With that, the cat ran towards a drop off a short distance away. Will found himself rocking back and forth because the cat’s equine hind legs were a little longer than the feline paws on his front legs. But that ended quickly as the cat reached the drop and jumped off, spreading its wings and soaring up into the red gloom. Wil gulped but managed to hold his last meal down as the cat climbed above the nearest caldera and started down on its other side. His left hand clamped around on the spear shaft in a convulsive grip; he could feel the checking on the handle dig into his palm.
“Hang on tight, now,” the cat called back to him, “Your prey is right down there.”
A bright white light suddenly shone down on John, momentarily blinding him. He threw his hand up to shield his eyes and scanned the land around him outside the cone of the light. He thought he saw gleams of reflected white light not far off, as of reflections from the eyes of a crowd of spectators, but as he squinted to examine them closer he heard the sound of something moving through the air behind him. He threw himself to the ground and rolled over his axe, bringing it up to block any attack. The light moved with him, making everything more than a few meters away look black, but illuminating him.

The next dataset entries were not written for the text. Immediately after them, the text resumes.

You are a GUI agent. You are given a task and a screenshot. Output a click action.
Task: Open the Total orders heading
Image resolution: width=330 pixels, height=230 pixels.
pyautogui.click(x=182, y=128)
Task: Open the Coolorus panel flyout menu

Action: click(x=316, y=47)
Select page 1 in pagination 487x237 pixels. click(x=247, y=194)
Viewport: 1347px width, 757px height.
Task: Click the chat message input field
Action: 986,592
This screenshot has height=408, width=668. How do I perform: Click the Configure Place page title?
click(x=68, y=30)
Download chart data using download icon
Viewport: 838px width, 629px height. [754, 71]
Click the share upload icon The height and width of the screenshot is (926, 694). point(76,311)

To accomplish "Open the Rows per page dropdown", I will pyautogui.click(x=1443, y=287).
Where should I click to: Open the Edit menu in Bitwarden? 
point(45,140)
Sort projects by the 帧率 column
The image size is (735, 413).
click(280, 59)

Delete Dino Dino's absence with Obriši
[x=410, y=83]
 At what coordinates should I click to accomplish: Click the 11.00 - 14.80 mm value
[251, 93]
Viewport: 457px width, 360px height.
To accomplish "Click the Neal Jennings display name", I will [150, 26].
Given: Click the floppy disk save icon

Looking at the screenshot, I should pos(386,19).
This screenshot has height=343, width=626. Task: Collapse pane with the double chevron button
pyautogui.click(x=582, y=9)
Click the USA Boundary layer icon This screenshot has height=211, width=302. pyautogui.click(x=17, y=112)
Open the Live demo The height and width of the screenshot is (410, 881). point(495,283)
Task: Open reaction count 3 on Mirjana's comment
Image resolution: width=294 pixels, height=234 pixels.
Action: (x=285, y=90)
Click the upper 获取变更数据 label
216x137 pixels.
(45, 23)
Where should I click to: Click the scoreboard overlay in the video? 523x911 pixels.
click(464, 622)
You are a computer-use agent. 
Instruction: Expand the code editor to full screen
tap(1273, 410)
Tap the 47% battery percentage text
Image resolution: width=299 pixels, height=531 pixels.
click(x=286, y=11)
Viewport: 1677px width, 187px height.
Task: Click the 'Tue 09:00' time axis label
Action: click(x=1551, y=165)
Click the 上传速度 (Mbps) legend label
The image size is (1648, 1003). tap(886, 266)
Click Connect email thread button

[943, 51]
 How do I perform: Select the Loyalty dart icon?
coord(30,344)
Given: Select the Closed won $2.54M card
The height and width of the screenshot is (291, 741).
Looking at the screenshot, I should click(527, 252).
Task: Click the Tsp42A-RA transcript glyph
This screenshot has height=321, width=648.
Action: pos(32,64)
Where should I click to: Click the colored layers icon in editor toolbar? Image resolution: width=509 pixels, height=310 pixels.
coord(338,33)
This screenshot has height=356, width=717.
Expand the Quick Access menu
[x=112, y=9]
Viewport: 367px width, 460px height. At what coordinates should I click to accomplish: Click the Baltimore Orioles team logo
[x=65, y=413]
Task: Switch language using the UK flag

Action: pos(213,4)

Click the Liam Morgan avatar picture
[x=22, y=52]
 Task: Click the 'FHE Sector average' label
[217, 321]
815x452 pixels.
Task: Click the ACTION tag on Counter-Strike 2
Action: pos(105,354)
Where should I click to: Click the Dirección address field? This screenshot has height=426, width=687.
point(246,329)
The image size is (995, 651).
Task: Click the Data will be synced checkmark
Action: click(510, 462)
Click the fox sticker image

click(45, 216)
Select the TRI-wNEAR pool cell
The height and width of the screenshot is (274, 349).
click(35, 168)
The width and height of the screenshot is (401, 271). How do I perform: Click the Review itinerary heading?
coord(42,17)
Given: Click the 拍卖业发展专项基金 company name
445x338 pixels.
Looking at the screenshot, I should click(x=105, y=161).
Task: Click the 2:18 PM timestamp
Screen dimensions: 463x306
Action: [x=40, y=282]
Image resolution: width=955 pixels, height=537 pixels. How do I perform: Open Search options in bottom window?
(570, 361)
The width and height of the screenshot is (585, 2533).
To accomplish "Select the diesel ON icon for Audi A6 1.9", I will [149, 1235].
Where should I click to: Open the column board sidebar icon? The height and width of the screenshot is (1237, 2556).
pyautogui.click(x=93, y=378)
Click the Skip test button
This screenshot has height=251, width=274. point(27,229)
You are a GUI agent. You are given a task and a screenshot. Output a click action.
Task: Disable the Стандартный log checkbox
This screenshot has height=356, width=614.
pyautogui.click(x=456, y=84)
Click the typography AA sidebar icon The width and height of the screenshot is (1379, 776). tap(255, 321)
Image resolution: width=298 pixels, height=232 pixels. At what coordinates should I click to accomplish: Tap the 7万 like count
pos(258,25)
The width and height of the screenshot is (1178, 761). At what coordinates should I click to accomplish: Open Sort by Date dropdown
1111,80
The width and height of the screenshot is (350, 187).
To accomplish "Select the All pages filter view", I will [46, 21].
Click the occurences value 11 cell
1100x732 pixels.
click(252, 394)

Looking up he saw another light following the source of the sound.
The sound was caused by the flight of the winged cat, with Wil mounted on its back. The cat flew away from John to a height of about 50 meters, then turned and dove towards him.
John stood up and raised his axe high with the edge facing the cat. He readied his shield to block Wil’s spear. Wil gave a yell as his spear slid off the shield.
The cat dodged John’s axe blow and turned to kick John in the chest with a hind hoof. The blow knocked John down and drove the breath out of his lungs. As he fell, his head hit a rock, and he lost consciousness.
Wil looked back at John’s body and gave another yell, telling the cat, “Land and let’s finish him!” The cat turned and dove again; at the last moment before crashing into John it turned up into a stall and landed in front of him. The maneuver caught Will by surprise; he fell off the cat’s back and landed in the dust face up, stunned.
The cat turned to Wil and grinned at him, showing the length of its fangs. Then it raised one paw over Wil’s face and extended a thumb from the inside edge. Reaching back towards its belly with the paw it opened a pack attached to its harness and removed a roll of gray tape and a small waterproof bag.
“Don’t move,” said the cat. “I can gore you with my horn before you can get to your feet.” Wil lay silently, watching for an opening to make an escape. The cat taped Wil’s feet together, then took some strips of smoked meat from the bag and taped them to Wil’s sides.
“The tape on your feet is temporary,” the cat said over its shoulder as it walked over to John. “I’ll take it off in a bit, to give you a running chance to get away. But I want to have some fun first.”
As the cat started to tape John in the same way, his eyes opened and he looked up at the cat uncertainly.
“What’s going on?” John asked.
“Surely,” the cat replied, “you’ve heard that cats like to play with their food before they eat it?” Then it raised it’s head and shouted, “I CAN HAZ BACON-PERSON!”